Please update the passage on anger, starting with "When we feel anger, we" and going on through "not doing anything.", so that "slamming doors" reads "banging doors".

-- PASSAGE PROVIDED --
************
It is when you are feeling most stressed, upset and angry, that you must channel all that powerful Herculean energy into dynamic and creative expression of body, mind and soul……That or watch your favourite comedy video on Youtube. Nothing kills a mad rage like a bit of laughter. GO!
Don’t fear anger because anger is simply a normal emotion that we have as humans. And, when it’s managed appropriately, anger is not problematic at all. We all get angry at times. There is no shame in experiencing anger. It’s how we use that anger and channel it that is the thing we need to look at. Channelling our anger into beating someone up may feel good at the time, but it’s not the best solution in the long run. But channelling our anger into creative expression, fitness or work is highly productive and will allow us to move mountains with that energy source.
A mild dose of anger will actually be able to help us to express powerful emotions we are feeling, and handle situations. But, it’s when we express anger in ways that are harmful, or if our anger continues for a long time and doesn’t go away, then it results in problematic relationships with lovers, friends, family, colleagues and even strangers who just happen to pass us by. Anger is such a powerful emotion that it will be able to negatively impact your whole life if you don’t do something about it. As in take control of it.
First we will take a look at what anger actually is. Then we will explore the reasons why we get angry. We’ll look at why anger is a problem, why and how to manage it and when to seek help if none of the above seems to work for you.
Anger: What is It?
Anger is a human emotion which ranges in intensity from slight irritation to fury and heated rage. Anger is an emotion that brings with it physical changes to your body. When we feel anger, it results in a rise in our heart rate, our blood pressure begins to increase, and our body releases stress hormones. This might result in physical reactions such as shaking, feeling physically hot or heated, sweaty, and it causes a sense of us losing control.
When we feel anger, we tend to act out in angry ways like raising our voice, saying critical or nasty things, swearing, yelling, slamming doors, storming off, throwing things, or more subtle behaviours like withdrawing, ignoring, being silent, and not doing anything.
The thing about anger is that when it’s not properly managed and controlled, it can very often escalate to violence. When we act out in violent or abusive ways (whether physically or psychologically), we are trying to punish the other person to regain that sense of power and control we feel we have lost as a result of experiencing the emotion of anger. We also feel that by punishing someone through our aggression towards them (whether passive aggression or general aggression) we feel we are levelling out the scales of justice for ourselves and defending ourselves from the unfairness we are experiencing from the other person who has caused us this anger experience. Sometimes we might also feel that by expressing our anger to the other person we will be teaching them a lesson so they don’t make the same mistake again.
************
[Item-finding lines]
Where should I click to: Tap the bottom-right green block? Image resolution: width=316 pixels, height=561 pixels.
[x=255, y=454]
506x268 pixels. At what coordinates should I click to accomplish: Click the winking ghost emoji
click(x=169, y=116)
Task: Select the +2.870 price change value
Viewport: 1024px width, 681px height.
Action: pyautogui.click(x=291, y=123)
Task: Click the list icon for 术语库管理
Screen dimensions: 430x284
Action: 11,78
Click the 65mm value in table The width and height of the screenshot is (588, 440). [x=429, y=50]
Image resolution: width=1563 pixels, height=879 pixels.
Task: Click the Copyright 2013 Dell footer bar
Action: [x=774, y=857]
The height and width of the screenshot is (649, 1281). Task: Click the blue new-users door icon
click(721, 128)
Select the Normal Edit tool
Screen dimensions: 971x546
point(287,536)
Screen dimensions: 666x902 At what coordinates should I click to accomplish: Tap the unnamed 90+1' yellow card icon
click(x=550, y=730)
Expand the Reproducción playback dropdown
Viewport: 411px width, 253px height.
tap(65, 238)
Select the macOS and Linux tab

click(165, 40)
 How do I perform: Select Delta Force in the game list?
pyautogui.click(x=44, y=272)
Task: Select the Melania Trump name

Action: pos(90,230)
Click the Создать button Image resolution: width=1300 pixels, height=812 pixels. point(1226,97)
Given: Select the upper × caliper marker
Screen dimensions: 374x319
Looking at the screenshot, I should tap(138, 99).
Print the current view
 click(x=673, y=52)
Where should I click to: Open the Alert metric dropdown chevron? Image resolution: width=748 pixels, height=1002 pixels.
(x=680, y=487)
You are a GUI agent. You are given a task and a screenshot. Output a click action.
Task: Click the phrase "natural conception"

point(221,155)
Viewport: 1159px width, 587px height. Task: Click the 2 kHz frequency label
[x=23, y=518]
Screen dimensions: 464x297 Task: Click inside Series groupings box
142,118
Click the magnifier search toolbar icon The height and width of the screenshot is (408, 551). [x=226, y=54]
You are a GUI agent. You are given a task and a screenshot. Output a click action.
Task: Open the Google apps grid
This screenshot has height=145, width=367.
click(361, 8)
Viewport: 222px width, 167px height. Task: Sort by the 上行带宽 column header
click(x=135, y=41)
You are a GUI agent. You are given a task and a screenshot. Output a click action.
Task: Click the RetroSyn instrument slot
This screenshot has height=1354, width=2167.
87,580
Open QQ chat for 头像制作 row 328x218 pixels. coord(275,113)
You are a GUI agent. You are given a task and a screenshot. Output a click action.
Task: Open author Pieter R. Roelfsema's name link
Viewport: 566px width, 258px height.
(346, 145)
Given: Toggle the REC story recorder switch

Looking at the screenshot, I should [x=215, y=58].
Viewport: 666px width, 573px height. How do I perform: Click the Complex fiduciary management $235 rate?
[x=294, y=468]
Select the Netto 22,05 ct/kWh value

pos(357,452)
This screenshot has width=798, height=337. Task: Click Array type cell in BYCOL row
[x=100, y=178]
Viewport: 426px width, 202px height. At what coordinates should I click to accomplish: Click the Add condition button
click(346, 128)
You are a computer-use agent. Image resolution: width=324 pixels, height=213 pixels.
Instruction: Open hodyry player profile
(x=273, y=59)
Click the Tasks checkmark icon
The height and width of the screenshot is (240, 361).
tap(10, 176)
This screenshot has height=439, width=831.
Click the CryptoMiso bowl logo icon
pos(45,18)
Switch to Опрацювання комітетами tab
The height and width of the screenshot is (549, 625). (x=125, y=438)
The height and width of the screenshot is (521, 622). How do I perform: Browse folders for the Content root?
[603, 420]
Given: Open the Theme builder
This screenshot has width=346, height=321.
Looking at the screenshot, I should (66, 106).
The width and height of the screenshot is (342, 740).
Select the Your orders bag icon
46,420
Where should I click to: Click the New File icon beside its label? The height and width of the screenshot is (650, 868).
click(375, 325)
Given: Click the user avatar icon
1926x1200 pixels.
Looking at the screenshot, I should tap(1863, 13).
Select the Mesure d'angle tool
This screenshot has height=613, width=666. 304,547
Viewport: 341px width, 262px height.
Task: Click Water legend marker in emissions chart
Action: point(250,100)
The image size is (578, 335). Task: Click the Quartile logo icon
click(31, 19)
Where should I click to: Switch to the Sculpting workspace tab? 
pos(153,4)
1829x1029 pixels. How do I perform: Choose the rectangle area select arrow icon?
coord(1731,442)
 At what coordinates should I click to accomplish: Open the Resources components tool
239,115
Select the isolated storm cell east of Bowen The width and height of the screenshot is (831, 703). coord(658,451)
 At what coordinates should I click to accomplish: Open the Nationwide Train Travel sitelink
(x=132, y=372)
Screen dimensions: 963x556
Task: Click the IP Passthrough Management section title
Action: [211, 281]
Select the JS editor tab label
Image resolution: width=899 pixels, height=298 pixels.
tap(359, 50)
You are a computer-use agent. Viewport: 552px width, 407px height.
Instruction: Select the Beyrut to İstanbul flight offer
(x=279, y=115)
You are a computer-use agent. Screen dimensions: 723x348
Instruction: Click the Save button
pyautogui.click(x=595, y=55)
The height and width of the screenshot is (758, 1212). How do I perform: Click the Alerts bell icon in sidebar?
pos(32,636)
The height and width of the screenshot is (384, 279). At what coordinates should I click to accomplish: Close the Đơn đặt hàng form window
************
-- REPLY TO THE EXERCISE --
When we feel anger, we tend to act out in angry ways like raising our voice, saying critical or nasty things, swearing, yelling, banging doors, storming off, throwing things, or more subtle behaviours like withdrawing, ignoring, being silent, and not doing anything.